To be done
Copy out the lines of the listing from the line with "Viewport: 399px width, 433px" up to and including the line with "Looking at the". Omit the pictures from your copy.

[start Records for this task]

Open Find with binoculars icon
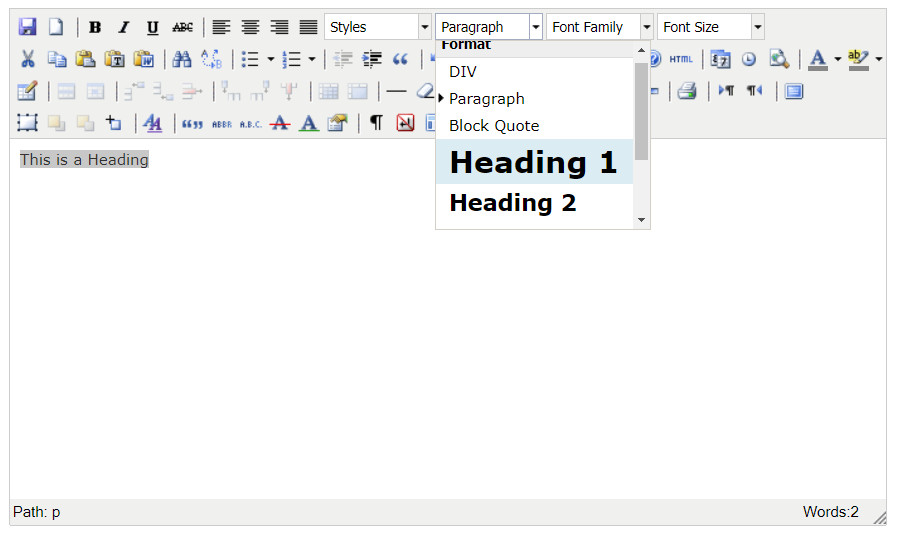 182,59
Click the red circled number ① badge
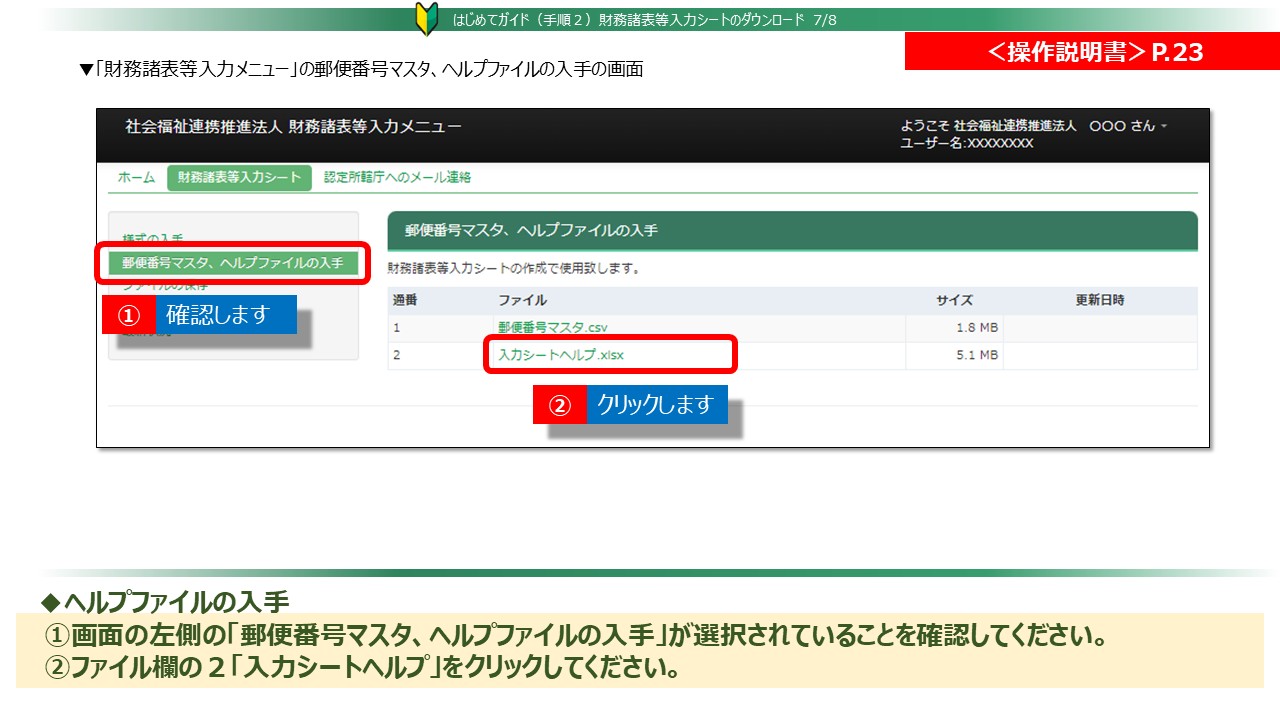The height and width of the screenshot is (720, 1280). (129, 315)
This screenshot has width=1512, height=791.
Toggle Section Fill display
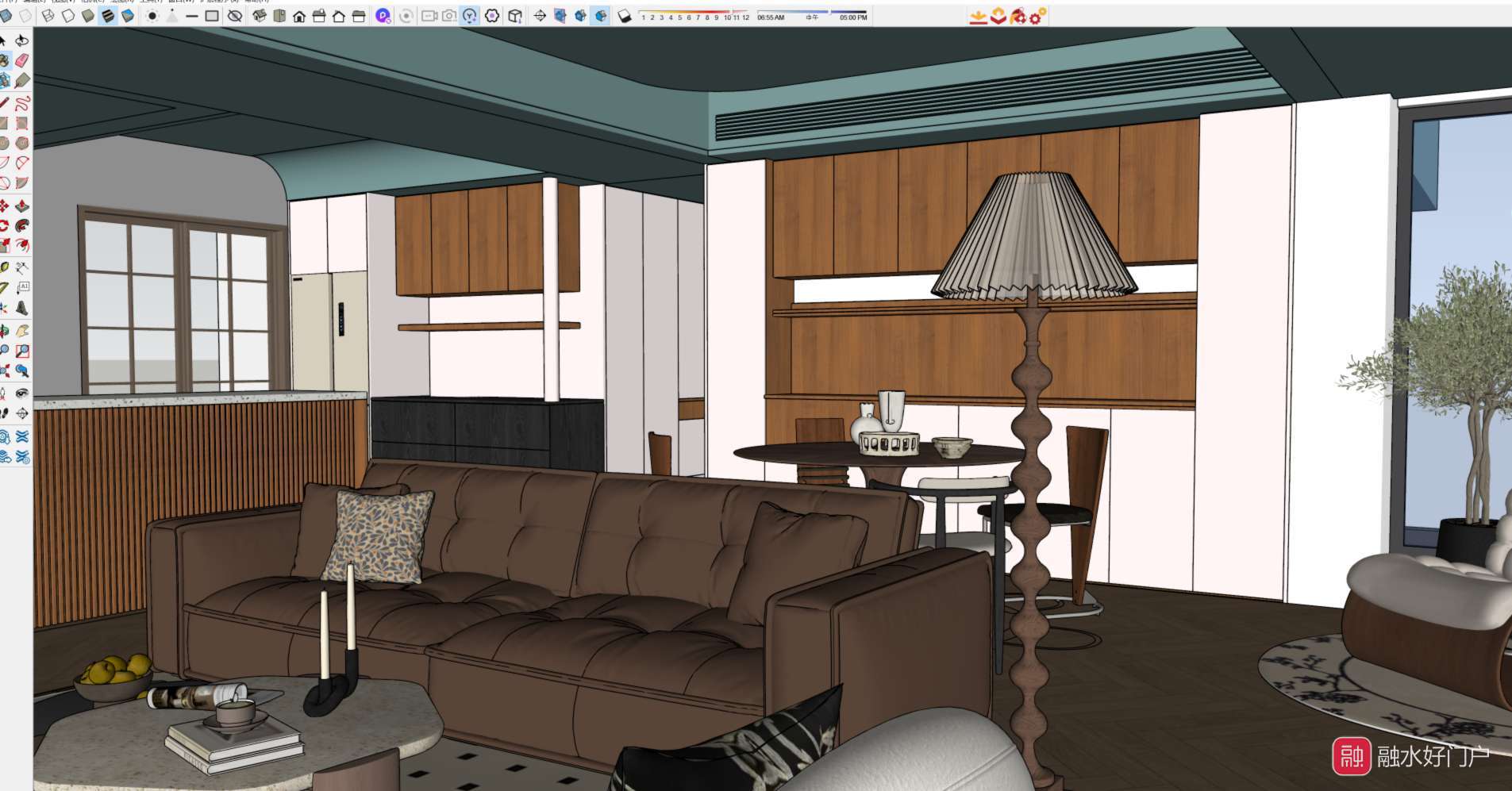point(601,16)
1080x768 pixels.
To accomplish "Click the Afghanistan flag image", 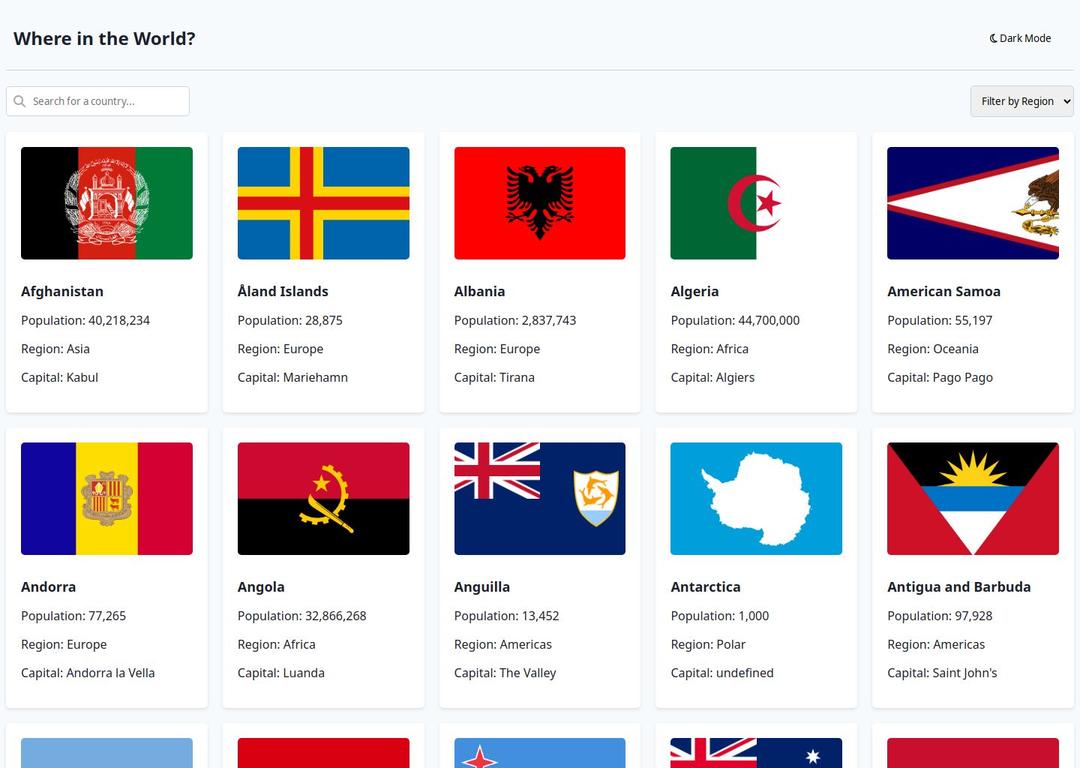I will coord(106,203).
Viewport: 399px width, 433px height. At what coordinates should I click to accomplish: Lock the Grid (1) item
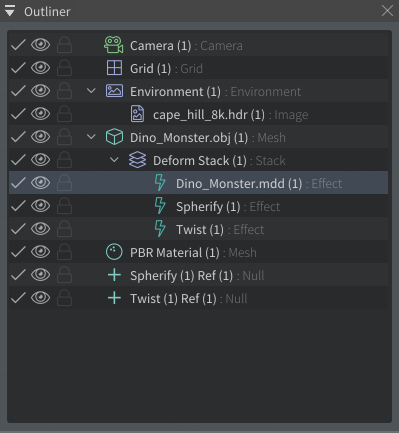[x=64, y=68]
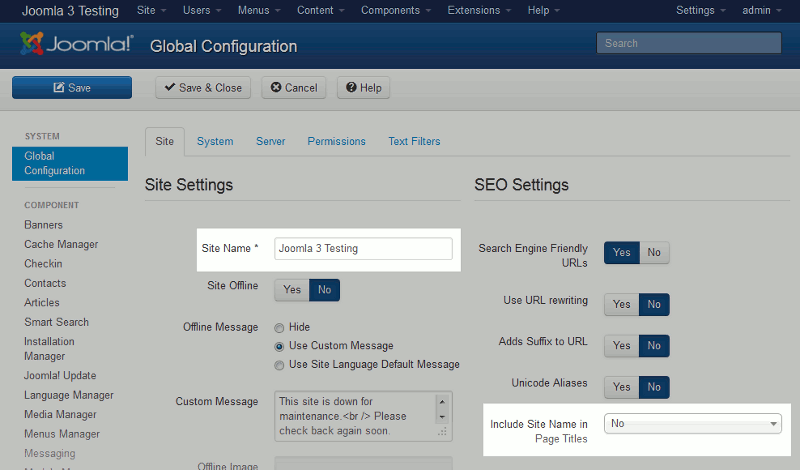This screenshot has width=800, height=470.
Task: Open the admin user dropdown
Action: coord(764,11)
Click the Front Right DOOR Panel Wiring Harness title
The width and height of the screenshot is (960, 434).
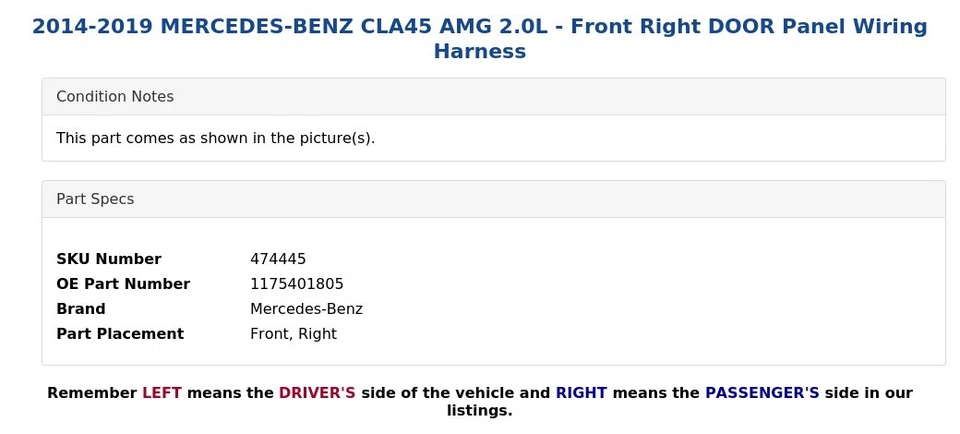(x=479, y=27)
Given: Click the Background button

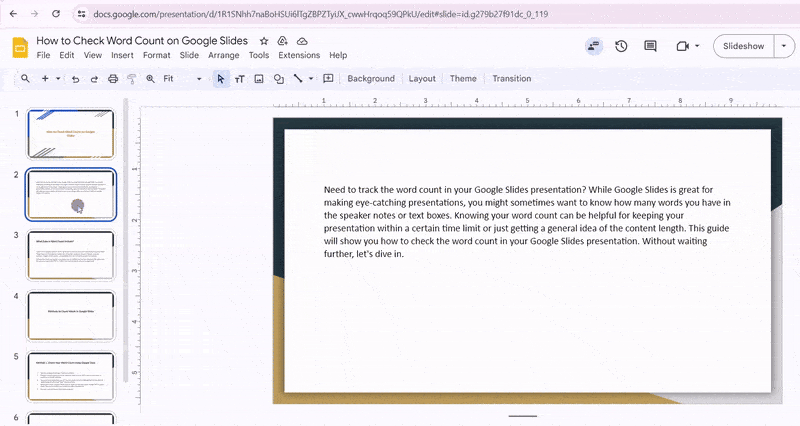Looking at the screenshot, I should point(371,79).
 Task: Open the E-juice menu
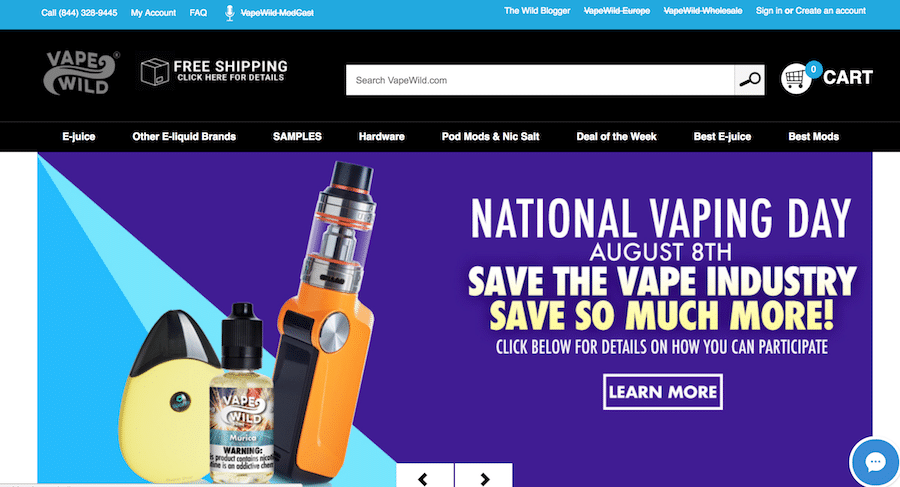(x=79, y=137)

[end Records for this task]

Full answer
Viewport: 399px width, 433px height. At what coordinates should I click to accomplish: Lock the Grid (1) item
[x=64, y=68]
This screenshot has width=800, height=470.
Task: Open the admin user dropdown
Action: coord(764,11)
Click the Front Right DOOR Panel Wiring Harness title
The width and height of the screenshot is (960, 434).
(x=479, y=27)
Given: Click the Background button

Looking at the screenshot, I should point(371,79).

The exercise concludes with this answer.